**Problem requirements**. Copy out the material below line for line, leaving every character unchanged.

[Records for locating words and elements]
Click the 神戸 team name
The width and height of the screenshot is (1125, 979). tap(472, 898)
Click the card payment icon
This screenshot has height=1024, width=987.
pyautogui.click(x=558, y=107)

**The output**.
Click the 神戸 team name
The width and height of the screenshot is (1125, 979). tap(472, 898)
Click the card payment icon
This screenshot has height=1024, width=987.
pyautogui.click(x=558, y=107)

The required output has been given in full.